I did. The silicone smell stayed in the acrylic enclosure for a LOT longer too. I think some other people had the same expierence, there was another thread about it. 
Ed


----------



## Ben_C (Jun 25, 2004)

Hmmm....I was hoping to not use silicone....sorry to post about something that has already been discussed. I will do a more detailed search on the subject.
~B


----------



## Mantellaprince20 (Aug 25, 2004)

hey ben, if you use the Aquarium Silicone that is made for fish tanks, I doubt you will have a problem. It loses its smell within 2 days. Just a though,

Ed


----------



## Darks!de (Nov 16, 2004)

It is a bit more expensive however.

Luke


----------



## Schism (Nov 12, 2004)

I did my tank without any silicon on the acylic. I have some moderately heavy pieces of wood as well.


----------



## Marty (Feb 27, 2004)

I wouldn't use silicone. It appears to adhere to plexi for a bit, then it will release and you will be up sh$% creek. All my setups, I use course sand paper, score/scratch the surface where the background will go, then I use drywall fiberglass tape and stick it to the scored acrylic. I roll that so it's adhered nicely. Then on top of that I go with the great stuff foam. It holds very well...

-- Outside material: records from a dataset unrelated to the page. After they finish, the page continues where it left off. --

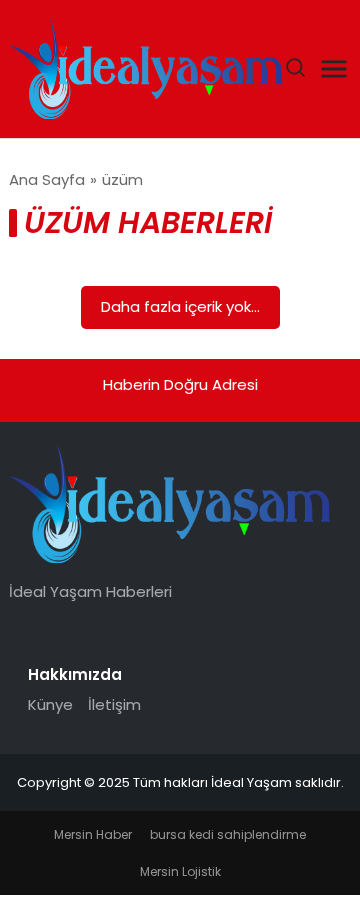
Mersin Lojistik (180, 871)
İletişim (114, 704)
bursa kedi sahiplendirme (228, 834)
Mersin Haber (93, 834)
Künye (50, 704)
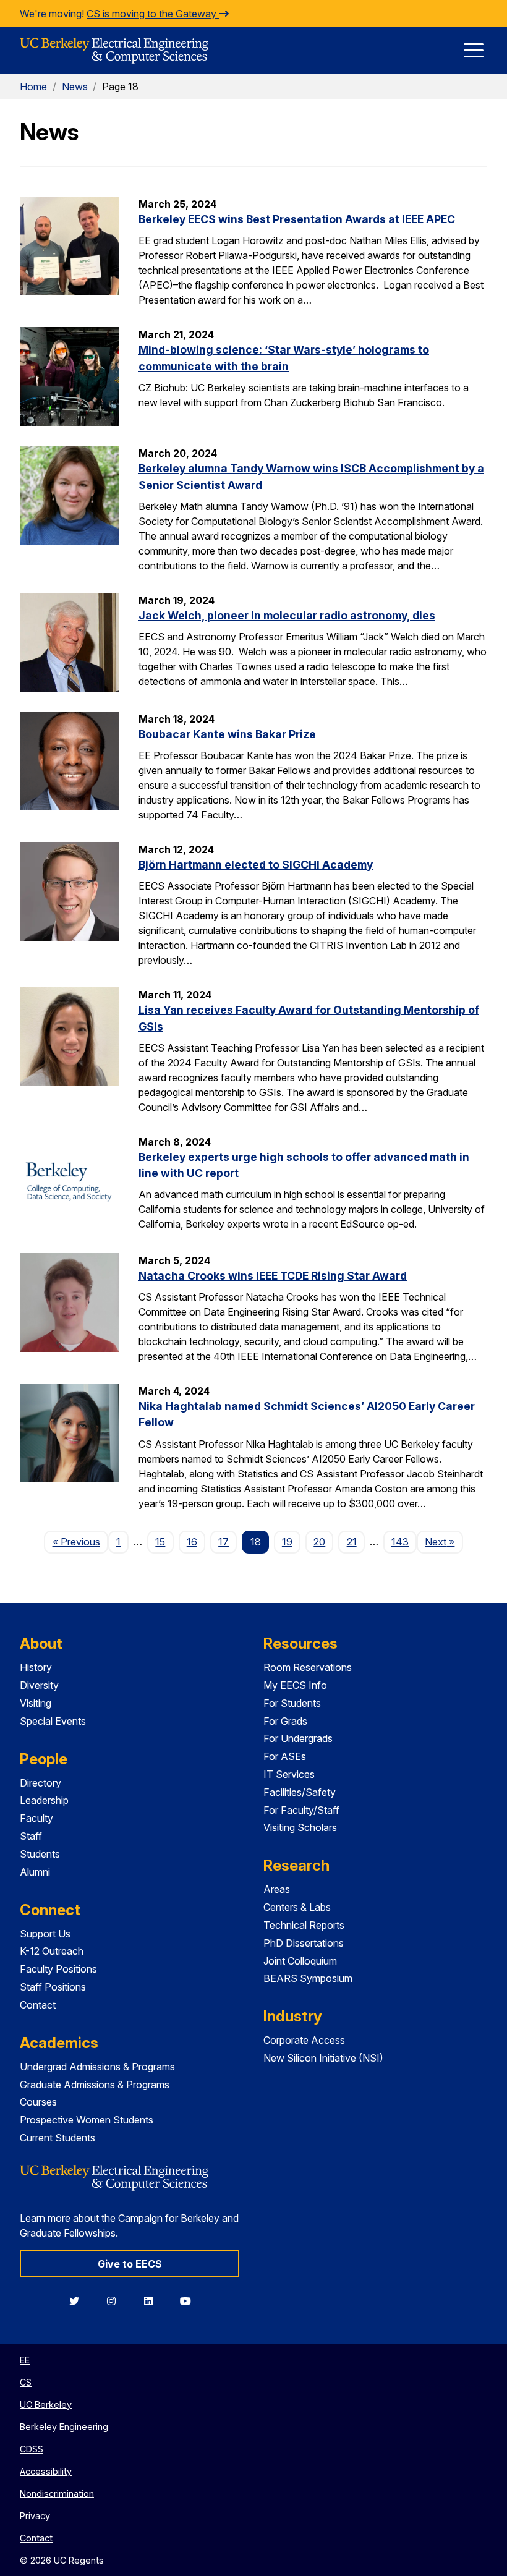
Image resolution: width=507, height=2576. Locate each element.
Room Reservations (307, 1667)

The scratching was suggested on some other thread by Rich Fry I believe. It's a very good tip that works. It gives great stuff a coarser surface to hold on to, other then the nicely polished glass like side.

As an alternative I also heard someone bonding irregular (hooked, heat bent, etc) small pieces of plexi with methylene chloride to the acrylic then once dry applying great stuff over it. Little pieces act as anchors and even if it will let go from the backing, the whole background will be well held by all these small pieces.

EDIT: I should add that you go with the weldbond, soil mix on top of the finished, carved, root embeded, etc structure once it's all dry.





Ben_C said:


> Hey all,
> Do any of you know if you need to put a silicone layer on the back of an acrylic tank to get it to adhere to great stuff foam?
> Thanks,
> Ben


----------



## Dancing frogs (Feb 20, 2004)

Marty said:


> I wouldn't use silicone. It appears to adhere to plexi for a bit, then it will release and you will be up sh$% creek. All my setups, I use course sand paper, score/scratch the surface where the background will go, then I use drywall fiberglass tape and stick it to the scored acrylic. I roll that so it's adhered nicely. Then on top of that I go with the great stuff foam. It holds very well...
> 
> The scratching was suggested on some other thread by Rich Fry I believe. It's a very good tip that works. It gives great stuff a coarser surface to hold on to, other then the nicely polished glass like side.
> 
> ...


That makes sense...I still need to try using poly-eurethane (elmer's pro-bond, gorrilla glue) adhesive for this. I used that for my glass verts, and it worked real well.
You could also screw/bolt the cork to the acrylic if you wanted, since acrylic drills so easy.


----------



## Blort (Feb 5, 2005)

I'm pretty sure the brand name aquarium silicone is just GE IS808 based on a comparison of Material Safety Data Sheets. IS808 is food grade silicone and is the only one tenatively recommended by GE for underwater applications (reference same link). You can get a 10oz caulk gun tube for abou 5 bucks versus 15 for the aquarium silicone. I am fairly certain that aquarium sealant is just repackaged stuff from an upstream manufacturer like GE or DoW. I haven't checked, but I don't think that there are more than a handful of places that acutally make the silicone.

I thought that the fumes were still pretty noxious, but I was using a fair amount in a small tank (20g). I certainly recommend doing the work outside. I also used a 3M respirator with organic vapor cartridges which are 100% effective in blocking the fumes and neoprene gloves for my hands. I'm probably a bit paranoid :shock:, but I used to work around hazardous chemicals for a living and am an OSHA authorized instructor, so its hard for me not to do the same things at home.

Sort of off-topic, but thought it might be usefu.

Cheers 

Marcos


----------



## Ed (Sep 19, 2004)

You can use gel superglues to adhere plexi to acrylic just be warned that it will form a permanent bond if done right. 

Ed


----------